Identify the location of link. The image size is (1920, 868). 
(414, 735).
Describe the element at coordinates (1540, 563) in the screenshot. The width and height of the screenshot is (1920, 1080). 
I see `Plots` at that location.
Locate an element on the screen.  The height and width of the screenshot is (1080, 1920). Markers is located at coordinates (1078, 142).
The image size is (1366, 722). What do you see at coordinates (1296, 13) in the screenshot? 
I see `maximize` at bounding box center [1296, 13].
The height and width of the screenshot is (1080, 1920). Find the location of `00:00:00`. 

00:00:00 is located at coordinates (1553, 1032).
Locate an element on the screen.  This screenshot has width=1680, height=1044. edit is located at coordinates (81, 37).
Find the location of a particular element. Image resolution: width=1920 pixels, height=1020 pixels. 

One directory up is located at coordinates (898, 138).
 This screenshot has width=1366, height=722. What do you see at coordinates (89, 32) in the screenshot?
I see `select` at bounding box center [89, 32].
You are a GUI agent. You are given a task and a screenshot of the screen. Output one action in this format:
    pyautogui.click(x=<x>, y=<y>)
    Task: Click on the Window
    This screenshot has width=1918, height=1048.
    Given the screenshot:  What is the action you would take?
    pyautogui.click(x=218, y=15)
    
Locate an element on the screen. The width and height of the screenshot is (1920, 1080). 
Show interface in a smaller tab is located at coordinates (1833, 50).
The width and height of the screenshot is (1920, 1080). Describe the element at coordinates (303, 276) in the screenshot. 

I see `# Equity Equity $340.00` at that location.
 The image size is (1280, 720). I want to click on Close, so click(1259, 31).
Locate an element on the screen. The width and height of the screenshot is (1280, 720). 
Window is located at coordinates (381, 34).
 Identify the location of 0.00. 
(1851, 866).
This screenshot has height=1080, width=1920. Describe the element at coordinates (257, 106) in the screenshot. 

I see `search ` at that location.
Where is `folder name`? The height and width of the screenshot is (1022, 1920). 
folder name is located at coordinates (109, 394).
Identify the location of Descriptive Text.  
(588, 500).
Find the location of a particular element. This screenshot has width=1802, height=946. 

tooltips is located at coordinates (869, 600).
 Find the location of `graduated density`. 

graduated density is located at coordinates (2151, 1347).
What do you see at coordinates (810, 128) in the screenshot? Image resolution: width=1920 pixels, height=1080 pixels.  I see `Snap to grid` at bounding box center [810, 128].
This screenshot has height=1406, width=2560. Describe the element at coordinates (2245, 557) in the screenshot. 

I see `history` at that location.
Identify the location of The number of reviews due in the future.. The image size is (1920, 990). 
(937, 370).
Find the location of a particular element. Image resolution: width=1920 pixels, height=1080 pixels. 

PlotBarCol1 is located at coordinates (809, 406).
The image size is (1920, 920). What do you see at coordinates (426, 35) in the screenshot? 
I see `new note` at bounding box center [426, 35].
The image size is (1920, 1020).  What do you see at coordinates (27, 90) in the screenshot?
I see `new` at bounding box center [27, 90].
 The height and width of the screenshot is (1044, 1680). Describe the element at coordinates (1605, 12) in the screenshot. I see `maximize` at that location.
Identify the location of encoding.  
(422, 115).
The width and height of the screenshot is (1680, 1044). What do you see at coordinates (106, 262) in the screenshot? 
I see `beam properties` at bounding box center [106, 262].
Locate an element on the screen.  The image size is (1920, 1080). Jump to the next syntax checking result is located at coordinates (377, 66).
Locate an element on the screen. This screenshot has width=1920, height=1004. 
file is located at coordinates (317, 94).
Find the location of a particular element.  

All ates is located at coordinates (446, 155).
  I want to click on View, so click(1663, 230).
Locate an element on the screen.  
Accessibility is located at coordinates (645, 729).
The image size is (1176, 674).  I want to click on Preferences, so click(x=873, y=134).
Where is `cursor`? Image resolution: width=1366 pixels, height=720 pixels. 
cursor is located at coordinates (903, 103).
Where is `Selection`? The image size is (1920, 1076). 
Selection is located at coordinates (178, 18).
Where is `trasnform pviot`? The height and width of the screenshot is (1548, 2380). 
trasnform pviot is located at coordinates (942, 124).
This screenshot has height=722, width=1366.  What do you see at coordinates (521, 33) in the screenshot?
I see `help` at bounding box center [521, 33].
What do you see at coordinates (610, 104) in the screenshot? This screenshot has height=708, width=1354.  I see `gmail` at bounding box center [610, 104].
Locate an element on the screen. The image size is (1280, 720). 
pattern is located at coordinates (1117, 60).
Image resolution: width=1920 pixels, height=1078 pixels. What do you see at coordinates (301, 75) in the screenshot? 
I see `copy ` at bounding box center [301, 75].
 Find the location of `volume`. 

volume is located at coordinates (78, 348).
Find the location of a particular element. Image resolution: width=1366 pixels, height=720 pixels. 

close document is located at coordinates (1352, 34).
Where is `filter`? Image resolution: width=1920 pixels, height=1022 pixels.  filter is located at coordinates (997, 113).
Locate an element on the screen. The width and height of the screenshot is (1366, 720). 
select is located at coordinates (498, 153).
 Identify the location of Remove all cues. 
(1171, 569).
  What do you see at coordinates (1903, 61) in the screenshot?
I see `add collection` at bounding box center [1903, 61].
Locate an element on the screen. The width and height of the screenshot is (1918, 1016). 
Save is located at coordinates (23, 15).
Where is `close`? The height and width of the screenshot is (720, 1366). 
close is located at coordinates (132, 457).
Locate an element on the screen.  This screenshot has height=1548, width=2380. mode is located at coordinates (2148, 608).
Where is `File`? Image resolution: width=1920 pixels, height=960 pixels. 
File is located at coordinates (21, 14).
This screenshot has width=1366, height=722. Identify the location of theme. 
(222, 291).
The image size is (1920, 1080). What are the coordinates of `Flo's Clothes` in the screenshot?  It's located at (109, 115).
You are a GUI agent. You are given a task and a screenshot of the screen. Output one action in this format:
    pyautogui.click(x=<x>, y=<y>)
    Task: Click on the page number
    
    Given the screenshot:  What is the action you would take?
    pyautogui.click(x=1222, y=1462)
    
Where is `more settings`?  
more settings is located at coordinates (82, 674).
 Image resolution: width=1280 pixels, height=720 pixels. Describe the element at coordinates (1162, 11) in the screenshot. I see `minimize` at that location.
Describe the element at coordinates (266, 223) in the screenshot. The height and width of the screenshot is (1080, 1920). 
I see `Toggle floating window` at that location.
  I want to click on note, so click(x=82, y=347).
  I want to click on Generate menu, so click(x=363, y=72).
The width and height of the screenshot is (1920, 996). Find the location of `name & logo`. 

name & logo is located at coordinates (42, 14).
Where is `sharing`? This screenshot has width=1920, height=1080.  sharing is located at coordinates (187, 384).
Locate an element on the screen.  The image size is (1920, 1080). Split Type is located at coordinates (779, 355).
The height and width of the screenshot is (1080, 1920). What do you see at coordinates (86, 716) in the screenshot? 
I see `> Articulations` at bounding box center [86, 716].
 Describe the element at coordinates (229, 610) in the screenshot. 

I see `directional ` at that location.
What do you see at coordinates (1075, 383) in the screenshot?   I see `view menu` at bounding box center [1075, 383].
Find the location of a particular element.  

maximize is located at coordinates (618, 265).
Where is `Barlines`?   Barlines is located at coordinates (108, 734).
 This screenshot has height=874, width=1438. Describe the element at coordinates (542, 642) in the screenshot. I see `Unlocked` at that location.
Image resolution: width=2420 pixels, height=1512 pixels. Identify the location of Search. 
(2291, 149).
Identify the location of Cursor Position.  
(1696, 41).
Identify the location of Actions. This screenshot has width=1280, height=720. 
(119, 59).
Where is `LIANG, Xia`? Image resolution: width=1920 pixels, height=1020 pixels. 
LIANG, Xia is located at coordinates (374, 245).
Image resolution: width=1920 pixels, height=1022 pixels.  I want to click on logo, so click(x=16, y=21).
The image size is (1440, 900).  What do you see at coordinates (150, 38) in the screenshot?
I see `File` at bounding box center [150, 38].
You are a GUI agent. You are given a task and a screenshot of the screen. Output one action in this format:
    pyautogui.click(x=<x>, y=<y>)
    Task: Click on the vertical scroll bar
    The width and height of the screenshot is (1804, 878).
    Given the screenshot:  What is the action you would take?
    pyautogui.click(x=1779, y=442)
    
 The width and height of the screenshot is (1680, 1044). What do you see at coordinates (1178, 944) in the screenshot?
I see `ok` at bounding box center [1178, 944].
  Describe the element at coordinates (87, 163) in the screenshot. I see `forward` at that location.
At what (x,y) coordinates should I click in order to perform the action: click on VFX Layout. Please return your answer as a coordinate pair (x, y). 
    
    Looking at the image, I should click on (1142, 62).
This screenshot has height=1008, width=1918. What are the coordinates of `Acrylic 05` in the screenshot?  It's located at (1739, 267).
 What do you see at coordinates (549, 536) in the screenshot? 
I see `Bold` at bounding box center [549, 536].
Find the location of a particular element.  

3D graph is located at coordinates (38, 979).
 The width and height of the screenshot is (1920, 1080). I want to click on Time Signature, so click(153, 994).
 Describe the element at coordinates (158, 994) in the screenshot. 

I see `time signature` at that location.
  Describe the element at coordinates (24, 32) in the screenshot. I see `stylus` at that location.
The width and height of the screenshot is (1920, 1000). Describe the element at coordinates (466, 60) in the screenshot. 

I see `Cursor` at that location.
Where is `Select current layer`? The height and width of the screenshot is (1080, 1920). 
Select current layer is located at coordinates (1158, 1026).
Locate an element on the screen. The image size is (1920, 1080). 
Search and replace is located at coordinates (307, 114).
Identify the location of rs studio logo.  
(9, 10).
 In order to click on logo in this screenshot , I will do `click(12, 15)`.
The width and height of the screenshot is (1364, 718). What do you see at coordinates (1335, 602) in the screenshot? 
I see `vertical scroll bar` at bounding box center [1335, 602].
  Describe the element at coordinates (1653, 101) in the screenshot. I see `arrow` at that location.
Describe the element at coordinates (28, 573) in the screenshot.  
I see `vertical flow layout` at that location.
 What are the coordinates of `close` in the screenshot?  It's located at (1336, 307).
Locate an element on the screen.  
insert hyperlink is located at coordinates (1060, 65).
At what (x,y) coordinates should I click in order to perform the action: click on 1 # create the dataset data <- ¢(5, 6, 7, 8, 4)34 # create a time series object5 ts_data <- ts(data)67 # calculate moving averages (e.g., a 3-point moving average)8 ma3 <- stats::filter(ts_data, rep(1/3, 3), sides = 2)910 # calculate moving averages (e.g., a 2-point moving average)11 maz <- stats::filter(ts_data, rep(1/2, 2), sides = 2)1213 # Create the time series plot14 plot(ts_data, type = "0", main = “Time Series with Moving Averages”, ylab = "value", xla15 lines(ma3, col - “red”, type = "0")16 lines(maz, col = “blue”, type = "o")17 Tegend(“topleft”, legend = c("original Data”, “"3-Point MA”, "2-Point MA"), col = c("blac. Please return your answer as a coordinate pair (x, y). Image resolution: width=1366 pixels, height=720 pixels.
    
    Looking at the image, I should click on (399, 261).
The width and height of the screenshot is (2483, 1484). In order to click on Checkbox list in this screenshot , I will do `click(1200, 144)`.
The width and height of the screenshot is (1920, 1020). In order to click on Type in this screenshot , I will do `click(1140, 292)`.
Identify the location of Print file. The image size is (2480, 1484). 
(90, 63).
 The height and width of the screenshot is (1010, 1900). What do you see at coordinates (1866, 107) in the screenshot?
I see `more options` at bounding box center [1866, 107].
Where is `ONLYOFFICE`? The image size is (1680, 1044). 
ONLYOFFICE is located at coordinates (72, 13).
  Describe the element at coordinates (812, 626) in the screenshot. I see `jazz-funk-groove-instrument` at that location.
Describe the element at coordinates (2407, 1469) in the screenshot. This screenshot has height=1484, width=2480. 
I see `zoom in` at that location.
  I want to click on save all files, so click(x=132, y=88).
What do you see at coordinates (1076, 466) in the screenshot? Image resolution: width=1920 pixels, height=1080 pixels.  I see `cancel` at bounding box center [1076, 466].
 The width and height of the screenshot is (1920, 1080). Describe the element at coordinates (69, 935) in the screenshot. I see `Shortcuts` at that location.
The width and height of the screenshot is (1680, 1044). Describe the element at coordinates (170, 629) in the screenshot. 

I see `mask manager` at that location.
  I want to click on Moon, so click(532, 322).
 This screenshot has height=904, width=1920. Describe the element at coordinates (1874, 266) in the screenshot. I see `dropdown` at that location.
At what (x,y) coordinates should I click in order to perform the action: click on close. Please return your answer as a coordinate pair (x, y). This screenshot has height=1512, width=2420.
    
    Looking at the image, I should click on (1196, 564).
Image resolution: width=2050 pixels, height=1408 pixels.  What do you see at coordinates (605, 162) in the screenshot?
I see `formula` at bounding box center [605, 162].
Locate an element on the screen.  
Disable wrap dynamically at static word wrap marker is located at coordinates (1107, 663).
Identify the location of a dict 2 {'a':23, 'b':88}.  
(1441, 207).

_What you have to do_. Pull out every line of the records above that contains the string "scroll", matching case exactly.

_Solution below_.
    Task: Click on the vertical scroll bar
I see `vertical scroll bar` at bounding box center [1335, 602].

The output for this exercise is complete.